# REQUIRED ACTION
Without the images, write out the entries word for word.

# DATA
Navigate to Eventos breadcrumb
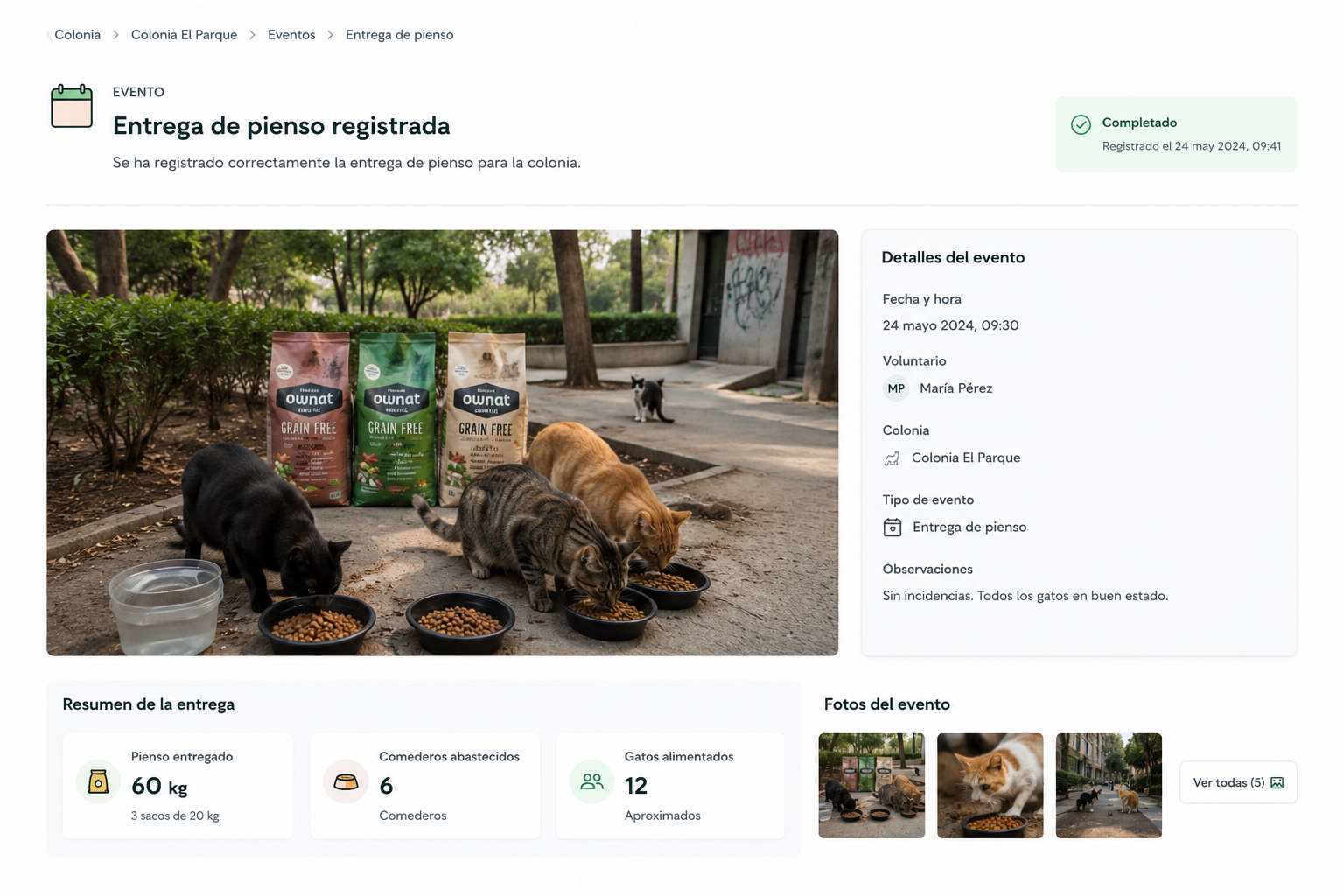This screenshot has width=1344, height=896. point(291,35)
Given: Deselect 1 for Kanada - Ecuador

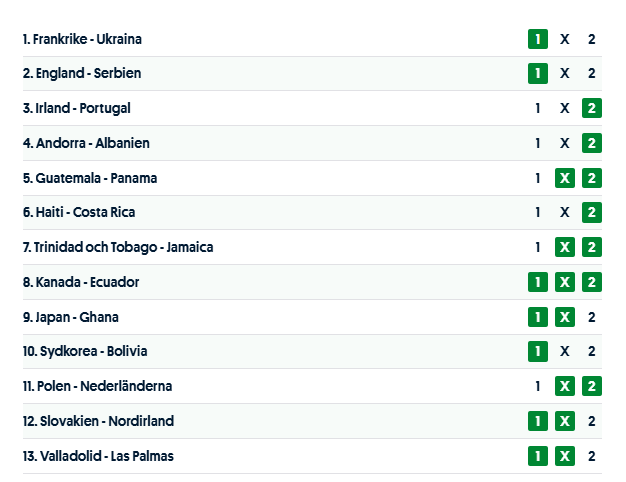Looking at the screenshot, I should (538, 282).
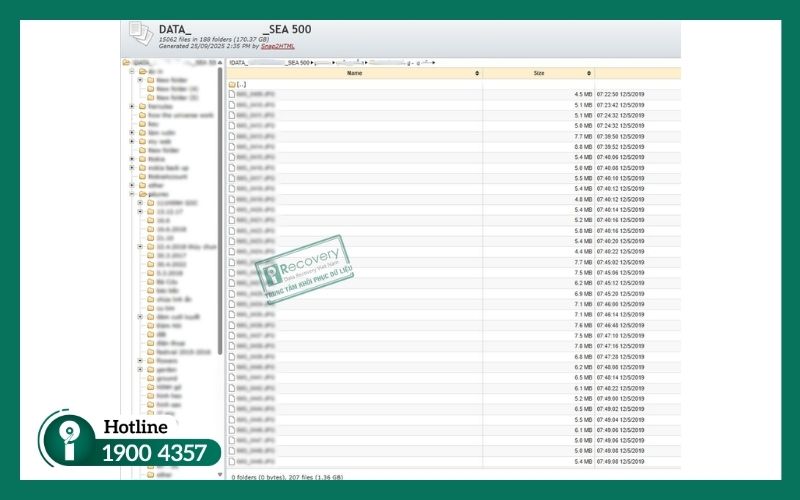This screenshot has width=800, height=500.
Task: Click the file icon of the 4.5 MB file
Action: [x=232, y=94]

# WRITTEN REPLY
Navigate to Eventos breadcrumb
This screenshot has width=1344, height=896. point(291,35)
Given: Deselect 1 for Kanada - Ecuador

Looking at the screenshot, I should (538, 282).
This screenshot has width=800, height=500.
Task: Click the file icon of the 4.5 MB file
Action: [x=232, y=94]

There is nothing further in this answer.